[Saved entries]
+-------+

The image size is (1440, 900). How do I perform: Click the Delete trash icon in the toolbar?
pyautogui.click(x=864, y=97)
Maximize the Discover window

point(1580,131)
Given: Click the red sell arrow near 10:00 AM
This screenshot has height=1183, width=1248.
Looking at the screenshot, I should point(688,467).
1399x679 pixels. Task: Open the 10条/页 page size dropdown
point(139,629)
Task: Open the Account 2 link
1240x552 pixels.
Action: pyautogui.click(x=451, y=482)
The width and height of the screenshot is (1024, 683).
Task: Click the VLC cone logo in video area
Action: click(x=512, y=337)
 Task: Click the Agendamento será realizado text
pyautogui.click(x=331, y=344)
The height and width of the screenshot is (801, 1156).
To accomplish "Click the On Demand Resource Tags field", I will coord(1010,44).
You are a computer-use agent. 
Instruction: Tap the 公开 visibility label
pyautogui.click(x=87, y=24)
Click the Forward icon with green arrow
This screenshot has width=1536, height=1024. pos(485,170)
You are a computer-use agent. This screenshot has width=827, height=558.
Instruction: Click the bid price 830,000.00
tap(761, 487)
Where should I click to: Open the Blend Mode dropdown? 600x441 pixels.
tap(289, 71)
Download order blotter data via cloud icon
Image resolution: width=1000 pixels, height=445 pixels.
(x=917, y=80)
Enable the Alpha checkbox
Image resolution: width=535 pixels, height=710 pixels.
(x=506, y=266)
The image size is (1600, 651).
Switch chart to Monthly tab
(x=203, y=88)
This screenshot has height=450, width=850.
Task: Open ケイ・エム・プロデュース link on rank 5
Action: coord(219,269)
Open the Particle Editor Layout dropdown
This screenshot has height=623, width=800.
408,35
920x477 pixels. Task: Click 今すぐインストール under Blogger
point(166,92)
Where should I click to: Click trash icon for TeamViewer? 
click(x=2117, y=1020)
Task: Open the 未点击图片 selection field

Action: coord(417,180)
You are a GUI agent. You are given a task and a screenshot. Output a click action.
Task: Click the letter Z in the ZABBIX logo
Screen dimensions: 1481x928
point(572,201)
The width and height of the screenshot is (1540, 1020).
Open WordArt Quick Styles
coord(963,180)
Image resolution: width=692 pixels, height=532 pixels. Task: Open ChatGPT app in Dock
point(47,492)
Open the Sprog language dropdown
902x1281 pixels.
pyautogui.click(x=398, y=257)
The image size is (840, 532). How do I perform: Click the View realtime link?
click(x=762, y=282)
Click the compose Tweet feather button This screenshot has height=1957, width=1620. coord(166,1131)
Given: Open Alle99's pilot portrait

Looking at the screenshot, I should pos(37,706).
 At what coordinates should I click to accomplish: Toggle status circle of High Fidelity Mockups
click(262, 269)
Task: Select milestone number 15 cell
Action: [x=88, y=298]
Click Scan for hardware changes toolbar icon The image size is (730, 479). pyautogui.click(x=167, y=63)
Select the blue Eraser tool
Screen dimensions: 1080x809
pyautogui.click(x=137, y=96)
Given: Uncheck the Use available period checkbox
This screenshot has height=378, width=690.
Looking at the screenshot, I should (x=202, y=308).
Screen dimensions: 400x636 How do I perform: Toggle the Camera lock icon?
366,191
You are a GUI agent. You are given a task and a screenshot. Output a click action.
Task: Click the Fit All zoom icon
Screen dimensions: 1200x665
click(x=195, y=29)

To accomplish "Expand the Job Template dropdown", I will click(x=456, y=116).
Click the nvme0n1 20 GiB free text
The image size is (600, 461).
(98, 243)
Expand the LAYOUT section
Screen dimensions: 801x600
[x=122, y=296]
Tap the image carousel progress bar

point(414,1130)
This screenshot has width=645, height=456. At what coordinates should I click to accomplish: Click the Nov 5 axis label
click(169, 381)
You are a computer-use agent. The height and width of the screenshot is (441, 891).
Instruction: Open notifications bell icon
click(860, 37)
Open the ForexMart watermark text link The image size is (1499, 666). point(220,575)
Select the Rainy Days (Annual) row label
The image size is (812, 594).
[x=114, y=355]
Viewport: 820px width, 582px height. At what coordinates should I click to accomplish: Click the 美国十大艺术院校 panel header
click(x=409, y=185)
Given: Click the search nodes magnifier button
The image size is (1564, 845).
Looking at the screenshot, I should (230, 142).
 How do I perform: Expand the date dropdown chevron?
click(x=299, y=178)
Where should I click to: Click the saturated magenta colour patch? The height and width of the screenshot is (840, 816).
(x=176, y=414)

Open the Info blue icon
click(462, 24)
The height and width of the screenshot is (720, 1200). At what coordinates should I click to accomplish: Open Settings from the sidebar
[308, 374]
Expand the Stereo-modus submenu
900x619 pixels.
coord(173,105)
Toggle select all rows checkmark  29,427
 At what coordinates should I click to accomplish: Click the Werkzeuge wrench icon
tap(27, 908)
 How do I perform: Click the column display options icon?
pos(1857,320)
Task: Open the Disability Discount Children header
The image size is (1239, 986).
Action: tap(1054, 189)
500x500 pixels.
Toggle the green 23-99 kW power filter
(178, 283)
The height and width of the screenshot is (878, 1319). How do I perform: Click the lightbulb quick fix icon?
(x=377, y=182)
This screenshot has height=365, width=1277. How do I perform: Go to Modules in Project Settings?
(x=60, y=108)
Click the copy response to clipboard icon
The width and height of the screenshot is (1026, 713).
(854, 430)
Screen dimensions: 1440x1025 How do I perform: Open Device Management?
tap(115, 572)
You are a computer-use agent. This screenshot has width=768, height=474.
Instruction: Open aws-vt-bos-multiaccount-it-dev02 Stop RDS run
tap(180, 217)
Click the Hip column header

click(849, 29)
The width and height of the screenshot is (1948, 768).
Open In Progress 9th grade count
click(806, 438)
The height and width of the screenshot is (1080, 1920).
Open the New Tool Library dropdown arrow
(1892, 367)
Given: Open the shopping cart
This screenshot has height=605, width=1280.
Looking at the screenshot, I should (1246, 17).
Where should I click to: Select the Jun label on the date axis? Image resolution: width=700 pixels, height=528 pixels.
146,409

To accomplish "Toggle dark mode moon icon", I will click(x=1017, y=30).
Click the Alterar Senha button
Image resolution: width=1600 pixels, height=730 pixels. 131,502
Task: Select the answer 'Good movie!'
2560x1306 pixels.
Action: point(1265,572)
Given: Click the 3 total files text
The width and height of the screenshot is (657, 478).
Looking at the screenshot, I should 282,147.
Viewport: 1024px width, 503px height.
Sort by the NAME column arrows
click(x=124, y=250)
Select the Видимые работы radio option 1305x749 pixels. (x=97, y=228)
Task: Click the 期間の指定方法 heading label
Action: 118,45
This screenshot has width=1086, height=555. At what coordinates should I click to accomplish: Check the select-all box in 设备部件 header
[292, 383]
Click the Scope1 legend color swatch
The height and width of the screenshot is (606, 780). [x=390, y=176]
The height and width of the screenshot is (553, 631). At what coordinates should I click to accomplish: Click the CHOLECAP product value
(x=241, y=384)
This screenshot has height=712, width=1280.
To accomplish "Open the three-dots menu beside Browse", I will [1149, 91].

+-------+

▸ **Directions for this task**: All records are to be printed again, exactly and completely.

▸ **Answer section**:
The image size is (1440, 900). How do I perform: Click the Delete trash icon in the toolbar?
pyautogui.click(x=864, y=97)
Maximize the Discover window

point(1580,131)
Given: Click the red sell arrow near 10:00 AM
This screenshot has height=1183, width=1248.
Looking at the screenshot, I should point(688,467).
1399x679 pixels. Task: Open the 10条/页 page size dropdown
point(139,629)
Task: Open the Account 2 link
1240x552 pixels.
Action: pyautogui.click(x=451, y=482)
The width and height of the screenshot is (1024, 683).
Task: Click the VLC cone logo in video area
Action: click(x=512, y=337)
 Task: Click the Agendamento será realizado text
pyautogui.click(x=331, y=344)
The height and width of the screenshot is (801, 1156).
To accomplish "Click the On Demand Resource Tags field", I will coord(1010,44).
You are a computer-use agent. 
Instruction: Tap the 公开 visibility label
pyautogui.click(x=87, y=24)
Click the Forward icon with green arrow
This screenshot has width=1536, height=1024. pos(485,170)
You are a computer-use agent. This screenshot has width=827, height=558.
Instruction: Click the bid price 830,000.00
tap(761, 487)
Where should I click to: Open the Blend Mode dropdown? 600x441 pixels.
tap(289, 71)
Download order blotter data via cloud icon
Image resolution: width=1000 pixels, height=445 pixels.
(x=917, y=80)
Enable the Alpha checkbox
Image resolution: width=535 pixels, height=710 pixels.
(x=506, y=266)
The image size is (1600, 651).
Switch chart to Monthly tab
(x=203, y=88)
This screenshot has height=450, width=850.
Task: Open ケイ・エム・プロデュース link on rank 5
Action: coord(219,269)
Open the Particle Editor Layout dropdown
This screenshot has height=623, width=800.
408,35
920x477 pixels. Task: Click 今すぐインストール under Blogger
point(166,92)
Where should I click to: Click trash icon for TeamViewer? 
click(x=2117, y=1020)
Task: Open the 未点击图片 selection field

Action: coord(417,180)
You are a GUI agent. You are given a task and a screenshot. Output a click action.
Task: Click the letter Z in the ZABBIX logo
Screen dimensions: 1481x928
point(572,201)
The width and height of the screenshot is (1540, 1020).
Open WordArt Quick Styles
coord(963,180)
Image resolution: width=692 pixels, height=532 pixels. Task: Open ChatGPT app in Dock
point(47,492)
Open the Sprog language dropdown
902x1281 pixels.
pyautogui.click(x=398, y=257)
The image size is (840, 532). How do I perform: Click the View realtime link?
click(x=762, y=282)
Click the compose Tweet feather button This screenshot has height=1957, width=1620. coord(166,1131)
Given: Open Alle99's pilot portrait

Looking at the screenshot, I should pos(37,706).
 At what coordinates should I click to accomplish: Toggle status circle of High Fidelity Mockups
click(262, 269)
Task: Select milestone number 15 cell
Action: [x=88, y=298]
Click Scan for hardware changes toolbar icon The image size is (730, 479). pyautogui.click(x=167, y=63)
Select the blue Eraser tool
Screen dimensions: 1080x809
pyautogui.click(x=137, y=96)
Given: Uncheck the Use available period checkbox
This screenshot has height=378, width=690.
Looking at the screenshot, I should (x=202, y=308).
Screen dimensions: 400x636 How do I perform: Toggle the Camera lock icon?
366,191
You are a GUI agent. You are given a task and a screenshot. Output a click action.
Task: Click the Fit All zoom icon
Screen dimensions: 1200x665
click(x=195, y=29)

To accomplish "Expand the Job Template dropdown", I will click(x=456, y=116).
Click the nvme0n1 20 GiB free text
The image size is (600, 461).
(98, 243)
Expand the LAYOUT section
Screen dimensions: 801x600
[x=122, y=296]
Tap the image carousel progress bar

point(414,1130)
This screenshot has width=645, height=456. At what coordinates should I click to accomplish: Click the Nov 5 axis label
click(169, 381)
You are a computer-use agent. The height and width of the screenshot is (441, 891).
Instruction: Open notifications bell icon
click(860, 37)
Open the ForexMart watermark text link The image size is (1499, 666). point(220,575)
Select the Rainy Days (Annual) row label
The image size is (812, 594).
[x=114, y=355]
Viewport: 820px width, 582px height. At what coordinates should I click to accomplish: Click the 美国十大艺术院校 panel header
click(x=409, y=185)
Given: Click the search nodes magnifier button
The image size is (1564, 845).
Looking at the screenshot, I should (230, 142).
 How do I perform: Expand the date dropdown chevron?
click(x=299, y=178)
Where should I click to: Click the saturated magenta colour patch? The height and width of the screenshot is (840, 816).
(x=176, y=414)

Open the Info blue icon
click(462, 24)
The height and width of the screenshot is (720, 1200). At what coordinates should I click to accomplish: Open Settings from the sidebar
[308, 374]
Expand the Stereo-modus submenu
900x619 pixels.
coord(173,105)
Toggle select all rows checkmark  29,427
 At what coordinates should I click to accomplish: Click the Werkzeuge wrench icon
tap(27, 908)
 How do I perform: Click the column display options icon?
pos(1857,320)
Task: Open the Disability Discount Children header
The image size is (1239, 986).
Action: tap(1054, 189)
500x500 pixels.
Toggle the green 23-99 kW power filter
(178, 283)
The height and width of the screenshot is (878, 1319). How do I perform: Click the lightbulb quick fix icon?
(x=377, y=182)
This screenshot has height=365, width=1277. How do I perform: Go to Modules in Project Settings?
(x=60, y=108)
Click the copy response to clipboard icon
The width and height of the screenshot is (1026, 713).
(854, 430)
Screen dimensions: 1440x1025 How do I perform: Open Device Management?
tap(115, 572)
You are a computer-use agent. This screenshot has width=768, height=474.
Instruction: Open aws-vt-bos-multiaccount-it-dev02 Stop RDS run
tap(180, 217)
Click the Hip column header

click(849, 29)
The width and height of the screenshot is (1948, 768).
Open In Progress 9th grade count
click(806, 438)
The height and width of the screenshot is (1080, 1920).
Open the New Tool Library dropdown arrow
(1892, 367)
Given: Open the shopping cart
This screenshot has height=605, width=1280.
Looking at the screenshot, I should (1246, 17).
Where should I click to: Select the Jun label on the date axis? Image resolution: width=700 pixels, height=528 pixels.
146,409

To accomplish "Toggle dark mode moon icon", I will click(x=1017, y=30).
Click the Alterar Senha button
Image resolution: width=1600 pixels, height=730 pixels. 131,502
Task: Select the answer 'Good movie!'
2560x1306 pixels.
Action: point(1265,572)
Given: Click the 3 total files text
The width and height of the screenshot is (657, 478).
Looking at the screenshot, I should 282,147.
Viewport: 1024px width, 503px height.
Sort by the NAME column arrows
click(x=124, y=250)
Select the Видимые работы radio option 1305x749 pixels. (x=97, y=228)
Task: Click the 期間の指定方法 heading label
Action: 118,45
This screenshot has width=1086, height=555. At what coordinates should I click to accomplish: Check the select-all box in 设备部件 header
[292, 383]
Click the Scope1 legend color swatch
The height and width of the screenshot is (606, 780). [x=390, y=176]
The height and width of the screenshot is (553, 631). At what coordinates should I click to accomplish: Click the CHOLECAP product value
(x=241, y=384)
This screenshot has height=712, width=1280.
To accomplish "Open the three-dots menu beside Browse", I will [1149, 91].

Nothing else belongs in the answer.